SECUENCIA 2: TRAFICO

(Jacques Tati, 1970)

Cuando salgo del cuerpo de guardia, el capitán Gayarre avanza hacia las cocheras seguido como su sombra por Eugenio, nuestro cabo de armamento. El gesto y las maneras de ambos me ponen alerta de inmediato. Siento cómo se me eriza la piel del cogote mientras me dirijo hacia ellos. Mala señal. Mi cogote nunca falla.

—¡A la orden, mi capitán!

Me mira como si le hubiese insultado.

—¿Qué quieres tú ahora?

—¿No ha llamado usted al conductor de servicio?

—¿Tú eres el conductor de servicio? ¿Tú? ¡Lo que hay que ver! Venga, saca un coche ahora mismo. Tenemos que ir al domicilio del subteniente Palomero.

¿Cómo puede hablar sin mover el bigote? Debe de ser cierto lo que dicen las malas lenguas: que Gayarre está muerto. Que es solo un fantasma, una calavera apenas recubierta de piel. Por eso habla como las calaveras, moviendo únicamente la mandíbula inferior.

—¡A la orden, mi capitán!

Salto dentro del primer Land-Rover que encuentro en la cochera, un 88 sin toldo. Arranco el motor, meto primera y salgo al patio. Gayarre se sienta a mi lado mientras Eugenio se acomoda en el inexistente asiento trasero.

—¿Sabes dónde vive el subteniente?

—Sí, mi capitán. En el Barrio del Real.

—Pues adelante. ¡A toda leche!

—¿A toda leche significa que puedo saltarme los semáforos, mi capitán?

La calavera me mira de soslayo.

—¿Semáforos? —pregunta con sorna—. ¿Qué es eso?

—¡A la orden, mi capitán! —respondo, sonriendo.

Hundo el pie en el acelerador y el motor ruge como una fiera.

—Ten cuidado con la barrera. ¡La barrera, animal! ¡Que te la llevas por delante!

—Tranquilo, mi capitán. Tenemos a Rúa de cabo de guardia.
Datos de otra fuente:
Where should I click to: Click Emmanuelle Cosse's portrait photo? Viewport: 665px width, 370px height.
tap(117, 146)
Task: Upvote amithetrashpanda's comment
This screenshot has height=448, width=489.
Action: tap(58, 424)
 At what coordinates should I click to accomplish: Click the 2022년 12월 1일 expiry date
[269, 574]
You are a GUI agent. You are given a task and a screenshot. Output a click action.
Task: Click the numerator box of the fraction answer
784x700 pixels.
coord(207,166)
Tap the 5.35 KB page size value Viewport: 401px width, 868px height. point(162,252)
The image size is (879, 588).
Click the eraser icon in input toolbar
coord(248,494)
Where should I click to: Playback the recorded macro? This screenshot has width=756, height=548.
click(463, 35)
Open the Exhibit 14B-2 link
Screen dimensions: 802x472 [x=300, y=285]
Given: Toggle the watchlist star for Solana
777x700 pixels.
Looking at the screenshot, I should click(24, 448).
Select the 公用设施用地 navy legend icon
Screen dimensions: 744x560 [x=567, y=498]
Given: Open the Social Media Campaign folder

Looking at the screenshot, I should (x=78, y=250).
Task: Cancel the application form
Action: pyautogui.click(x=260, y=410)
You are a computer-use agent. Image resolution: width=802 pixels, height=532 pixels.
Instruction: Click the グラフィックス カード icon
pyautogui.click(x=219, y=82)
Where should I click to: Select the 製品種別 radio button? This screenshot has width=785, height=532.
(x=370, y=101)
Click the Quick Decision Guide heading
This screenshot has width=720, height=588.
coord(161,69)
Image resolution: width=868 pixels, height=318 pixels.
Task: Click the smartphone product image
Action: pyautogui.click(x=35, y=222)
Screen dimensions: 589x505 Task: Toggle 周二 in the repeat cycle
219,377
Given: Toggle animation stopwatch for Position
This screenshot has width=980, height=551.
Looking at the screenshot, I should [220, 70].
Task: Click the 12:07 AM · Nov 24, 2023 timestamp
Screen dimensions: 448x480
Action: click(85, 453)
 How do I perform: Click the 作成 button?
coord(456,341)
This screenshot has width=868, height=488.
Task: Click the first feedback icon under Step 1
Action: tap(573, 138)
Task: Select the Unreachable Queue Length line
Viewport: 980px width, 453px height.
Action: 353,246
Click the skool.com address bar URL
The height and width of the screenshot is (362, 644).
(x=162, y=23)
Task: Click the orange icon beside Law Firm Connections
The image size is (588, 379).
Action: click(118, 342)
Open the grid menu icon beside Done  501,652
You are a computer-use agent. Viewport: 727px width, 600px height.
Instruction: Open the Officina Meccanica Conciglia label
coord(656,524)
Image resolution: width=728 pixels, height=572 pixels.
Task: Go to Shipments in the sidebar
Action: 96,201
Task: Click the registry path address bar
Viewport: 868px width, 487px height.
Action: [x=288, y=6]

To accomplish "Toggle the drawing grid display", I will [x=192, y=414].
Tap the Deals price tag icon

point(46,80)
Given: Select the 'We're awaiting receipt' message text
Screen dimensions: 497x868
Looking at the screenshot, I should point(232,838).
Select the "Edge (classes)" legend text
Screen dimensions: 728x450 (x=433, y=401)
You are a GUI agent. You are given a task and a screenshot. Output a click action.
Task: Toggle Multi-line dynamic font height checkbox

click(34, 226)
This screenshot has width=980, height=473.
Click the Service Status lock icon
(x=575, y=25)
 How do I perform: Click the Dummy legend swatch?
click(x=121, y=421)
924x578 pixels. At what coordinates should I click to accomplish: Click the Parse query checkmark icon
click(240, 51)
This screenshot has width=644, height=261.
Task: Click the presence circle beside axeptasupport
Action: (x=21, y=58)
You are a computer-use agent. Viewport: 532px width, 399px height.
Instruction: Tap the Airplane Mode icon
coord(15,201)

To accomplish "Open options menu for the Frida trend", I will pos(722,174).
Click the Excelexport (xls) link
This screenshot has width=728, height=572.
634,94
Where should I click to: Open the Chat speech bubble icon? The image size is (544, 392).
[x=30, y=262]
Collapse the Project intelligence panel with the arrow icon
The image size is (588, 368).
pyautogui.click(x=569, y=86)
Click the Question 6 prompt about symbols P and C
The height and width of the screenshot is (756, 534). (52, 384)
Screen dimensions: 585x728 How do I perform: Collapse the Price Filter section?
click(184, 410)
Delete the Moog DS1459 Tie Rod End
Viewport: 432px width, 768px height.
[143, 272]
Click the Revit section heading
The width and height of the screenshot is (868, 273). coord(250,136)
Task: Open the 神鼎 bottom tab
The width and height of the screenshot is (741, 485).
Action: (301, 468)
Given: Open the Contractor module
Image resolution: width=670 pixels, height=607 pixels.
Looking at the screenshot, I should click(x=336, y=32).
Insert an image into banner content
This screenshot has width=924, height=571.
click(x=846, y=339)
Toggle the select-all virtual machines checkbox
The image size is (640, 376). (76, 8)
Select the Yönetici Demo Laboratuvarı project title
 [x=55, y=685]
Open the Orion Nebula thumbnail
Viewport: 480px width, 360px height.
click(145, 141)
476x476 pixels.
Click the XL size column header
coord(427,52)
No hay peligro. Estando Gregorio Rúa de cabo de guardia, no hay peligro. La barrera se levanta en el momento preciso. Incluso ha tenido tiempo de formar a cuatro centinelas para rendir armas al paso del capitán.

Al salir del cuartel, brusco giro a la derecha. Hacia el centro de la ciudad. Sin embargo, no hemos recorrido ni trescientos metros cuando nos zambullimos en un atasco de dimensiones africanas.

—¿Qué cojones pasa aquí? —masculla Gayarre.

—Es sábado, mi capitán. En Melilla todo el mundo coge el coche los sábados y se da un par de vueltas por la ciudad. De casa al puerto y del puerto a casa...

—Ya lo sé. Anda, toca la bocina.

—¿Para qué?

—¡Que pites, coño!

—A la orden, mi capitán.

Toco durante cerca de un minuto sin conseguir otra cosa que aumentar nuestros respectivos dolores de cabeza.

—Deja, deja... —se rinde Gayarre, al fin, resoplando largamente—. Oye, ¿cómo es que estás de conductor? Los oficinistas de compañía estáis rebajados de servicio.

—Eeeh... sí, mi capitán. Es que... estoy haciéndole la guardia a un compañero.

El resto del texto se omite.